Copier-coller de la journée de jeudi au final : avec un peu plus de 100km et les 560km atteints, la météo avait été sensiblement la même et j'avais donc passé une bonne journée.
Quand je me couchais, vers minuit trente, j'étais bien. Seulement j'avais oublié qu'on était vendredi et que la boîte de nuit proche du circuit allait encore se faire entendre. Bon, ça masquerait les bips des passages sur les tapis de pointage et atténuerait le bruit des frottements des chaussures des zombies de la nuit.

Samedi : jour N°7
Je fut réveillé vers 5h par des cris et je me rendis compte qu'ils s'agissait de fêtards éméchés qui se battaient sur le parking du dancing. Plus du tout envie de dormir, une demie heure plus tard je me levai, pris mes affaires et allai aux douches pour me préparer car il faisait trop froid pour le faire dans ma tente. Peu après 6h30 j'étais prêt à courir non sans avoir avalé deux tasses de chocolat chaud et quelques morceaux de barres de céréales. A 7h passées, je m'arrêtais au stand du petit-déjeuner où je pris mon vrai premier repas de la journée. Il fallait qu'il soit consistant car je voulais me libérer le plus rapidement possible des échéances que je m'étais fixées : passer les 600km avant 13h puis atteindre les 615 voire plus si j'avais de l'avance.
Quand je suis passé devant le tableau d'affichage, comme tous les matins, je jetai un coup d’œil au classement et je m'aperçus que j'étais 20ème et que les coureurs de devant n'étaient pas si loin que ça. Je pouvais tenter de grappiller deux ou trois places s'ils ne se défendaient pas plus que ça. Moi, j'avais dormi, par forcément eux.
J'avais des jambes comme sur les étapes de la Transe Gaule, donc je pouvais aller un peu plus vite et aligner des séries de trois ou quatre tours sans fléchir. A ce rythme, le compteur kilométrique montait bien et je pouvais contrôler lors de mes tours moins rapides car ponctués de marche.
Je passais la barre symbolique des 600km peu avant 13h sans savoir que j'en avais déjà fait 5 de plus, le remesurage n'ayant pas encore été fait.

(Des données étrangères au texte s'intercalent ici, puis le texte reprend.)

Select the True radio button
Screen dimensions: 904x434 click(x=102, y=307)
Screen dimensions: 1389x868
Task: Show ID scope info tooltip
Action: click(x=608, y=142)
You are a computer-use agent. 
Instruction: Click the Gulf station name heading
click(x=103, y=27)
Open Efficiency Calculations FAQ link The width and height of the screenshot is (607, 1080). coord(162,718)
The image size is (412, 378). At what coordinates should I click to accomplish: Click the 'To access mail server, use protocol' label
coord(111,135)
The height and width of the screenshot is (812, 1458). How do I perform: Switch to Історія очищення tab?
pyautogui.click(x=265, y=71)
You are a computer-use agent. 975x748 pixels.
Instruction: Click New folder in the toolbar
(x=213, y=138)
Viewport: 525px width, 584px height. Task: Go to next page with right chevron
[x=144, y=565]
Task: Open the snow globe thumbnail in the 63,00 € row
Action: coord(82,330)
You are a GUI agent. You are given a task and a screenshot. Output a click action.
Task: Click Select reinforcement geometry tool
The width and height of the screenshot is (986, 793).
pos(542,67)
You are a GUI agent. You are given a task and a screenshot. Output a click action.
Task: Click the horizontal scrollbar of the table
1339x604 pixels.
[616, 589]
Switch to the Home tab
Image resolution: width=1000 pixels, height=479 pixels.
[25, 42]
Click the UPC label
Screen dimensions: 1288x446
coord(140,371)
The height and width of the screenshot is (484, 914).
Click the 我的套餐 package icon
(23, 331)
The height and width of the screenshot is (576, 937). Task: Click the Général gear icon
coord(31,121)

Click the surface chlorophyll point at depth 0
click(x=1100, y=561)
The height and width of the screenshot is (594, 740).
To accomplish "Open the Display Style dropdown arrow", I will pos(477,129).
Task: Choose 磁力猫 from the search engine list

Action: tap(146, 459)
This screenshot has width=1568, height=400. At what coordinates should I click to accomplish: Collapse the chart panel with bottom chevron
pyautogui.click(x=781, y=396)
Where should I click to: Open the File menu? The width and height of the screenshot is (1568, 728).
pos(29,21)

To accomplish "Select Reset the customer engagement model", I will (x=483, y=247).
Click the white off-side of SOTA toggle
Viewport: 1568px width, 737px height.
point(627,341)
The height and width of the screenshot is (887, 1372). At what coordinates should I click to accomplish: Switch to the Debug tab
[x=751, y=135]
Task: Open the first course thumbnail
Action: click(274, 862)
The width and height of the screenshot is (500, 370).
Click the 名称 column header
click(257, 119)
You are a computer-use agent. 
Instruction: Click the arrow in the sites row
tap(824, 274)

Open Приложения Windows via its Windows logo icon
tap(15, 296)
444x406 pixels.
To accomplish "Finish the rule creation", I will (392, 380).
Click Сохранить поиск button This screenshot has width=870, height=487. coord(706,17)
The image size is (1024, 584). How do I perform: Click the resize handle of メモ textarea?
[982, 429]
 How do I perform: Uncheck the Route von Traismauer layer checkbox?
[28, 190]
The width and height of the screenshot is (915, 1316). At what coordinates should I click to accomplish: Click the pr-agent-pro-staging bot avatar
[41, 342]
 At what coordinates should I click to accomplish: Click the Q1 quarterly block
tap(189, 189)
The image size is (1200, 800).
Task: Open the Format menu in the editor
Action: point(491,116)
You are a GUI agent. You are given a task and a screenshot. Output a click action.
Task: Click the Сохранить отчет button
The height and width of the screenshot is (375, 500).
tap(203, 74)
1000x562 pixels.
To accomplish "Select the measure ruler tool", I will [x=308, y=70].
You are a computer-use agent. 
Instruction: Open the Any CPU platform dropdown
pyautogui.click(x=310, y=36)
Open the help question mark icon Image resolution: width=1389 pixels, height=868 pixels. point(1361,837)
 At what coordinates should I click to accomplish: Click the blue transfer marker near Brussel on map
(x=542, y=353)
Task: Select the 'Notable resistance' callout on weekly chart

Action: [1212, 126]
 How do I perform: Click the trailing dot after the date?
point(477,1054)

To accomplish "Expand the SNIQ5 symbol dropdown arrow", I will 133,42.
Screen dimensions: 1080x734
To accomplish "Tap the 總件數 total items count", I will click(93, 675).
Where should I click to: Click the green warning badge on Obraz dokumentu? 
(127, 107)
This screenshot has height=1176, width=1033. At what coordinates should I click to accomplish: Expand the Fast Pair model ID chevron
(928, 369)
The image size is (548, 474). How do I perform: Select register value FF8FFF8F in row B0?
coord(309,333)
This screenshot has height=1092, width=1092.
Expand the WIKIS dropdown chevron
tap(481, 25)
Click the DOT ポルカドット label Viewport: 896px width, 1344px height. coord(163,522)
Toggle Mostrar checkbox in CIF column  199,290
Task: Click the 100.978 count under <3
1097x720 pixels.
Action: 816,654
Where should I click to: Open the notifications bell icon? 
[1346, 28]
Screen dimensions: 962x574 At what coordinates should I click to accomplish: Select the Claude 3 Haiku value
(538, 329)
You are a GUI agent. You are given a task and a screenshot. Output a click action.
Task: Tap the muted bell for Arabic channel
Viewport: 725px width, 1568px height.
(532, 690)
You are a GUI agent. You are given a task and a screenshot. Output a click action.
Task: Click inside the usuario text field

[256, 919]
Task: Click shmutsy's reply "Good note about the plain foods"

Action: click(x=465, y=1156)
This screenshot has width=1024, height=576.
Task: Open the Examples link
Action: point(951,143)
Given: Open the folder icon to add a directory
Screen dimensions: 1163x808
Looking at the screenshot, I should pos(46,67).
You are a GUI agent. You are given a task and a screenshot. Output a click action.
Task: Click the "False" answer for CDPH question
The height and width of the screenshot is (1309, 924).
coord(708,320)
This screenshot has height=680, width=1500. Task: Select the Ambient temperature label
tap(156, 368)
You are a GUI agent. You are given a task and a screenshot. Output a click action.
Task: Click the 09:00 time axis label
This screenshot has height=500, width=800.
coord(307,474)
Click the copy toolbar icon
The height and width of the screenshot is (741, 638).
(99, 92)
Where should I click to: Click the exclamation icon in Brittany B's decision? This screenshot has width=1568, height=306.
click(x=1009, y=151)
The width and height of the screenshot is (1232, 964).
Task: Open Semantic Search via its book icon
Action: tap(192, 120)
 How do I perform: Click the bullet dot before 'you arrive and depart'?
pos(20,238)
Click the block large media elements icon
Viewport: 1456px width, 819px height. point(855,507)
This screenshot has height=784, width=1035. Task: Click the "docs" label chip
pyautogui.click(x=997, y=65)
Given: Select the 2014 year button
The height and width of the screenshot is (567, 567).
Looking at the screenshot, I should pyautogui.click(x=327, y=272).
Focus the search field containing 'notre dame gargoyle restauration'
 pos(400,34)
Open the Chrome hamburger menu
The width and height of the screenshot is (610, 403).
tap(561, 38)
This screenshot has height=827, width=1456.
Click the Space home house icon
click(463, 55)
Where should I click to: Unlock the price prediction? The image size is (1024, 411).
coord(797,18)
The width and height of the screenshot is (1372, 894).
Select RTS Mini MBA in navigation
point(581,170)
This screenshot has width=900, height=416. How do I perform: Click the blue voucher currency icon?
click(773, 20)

La fin était interminable mais je poursuivais mon effort afin de stopper toute velléité de retour de concurrents de l'arrière.
La piste était « bondée » beaucoup de concurrents ne couraient plus, l'euphorie montait au fur et à mesure que l'heure de la fin de course se rapprochait.
Je m'arrangeais pour faire mon dernier tour en prenant au passage mon sac de rechange afin d'aller directement après la fin de l'épreuve prendre ma douche, non sans avoir déposé au préalable ma puce et le morceau de bois témoignant du point final des 144h à l'endroit où je me trouverais au moment du coup de pistolet final.
Je voulais éviter les embrassades, ce n'est pas mon truc, et je souhaitais me changer le plus vite possible car je devais démonter ma tente et ranger tout mon matériel dans ma voiture avant la nuit, sachant que la cérémonie des récompenses était prévue pour 18h.
Quand j'ai déposé mon bout de bois et la puce, dans mon esprit j'avais fait environ 622km et quelle ne fut pas ma surprise d'apprendre que j'avais en réalité couru 628,980km suite au mesurage effectué en milieu d'après-midi à deux heures de la fin de course par un mesureur officiel de la FFA.
17ème place comme coureur des 6 jours, 19ème au scratch en comptant les marcheurs, 14ème en ne considérant que les coureurs hommes. J'étais dans le top 20 et ça me satisfaisait. Ma gestion de course m'a convenu. Je ne suis pas certain que j'aurais pu faire plus de kilomètres en gérant mes temps de course et de repos autrement en raison de la configuration du parcours et de la disposition des points de ravitaillements, des sanitaires, des lieux de couchage … 
Ce sont des paramètres à ne pas négliger, fortement chronophages et énergivores. Or la gestion du temps et la gestion de l'énergie sont les axes les plus importants pour réussir la meilleure performance sportive possible.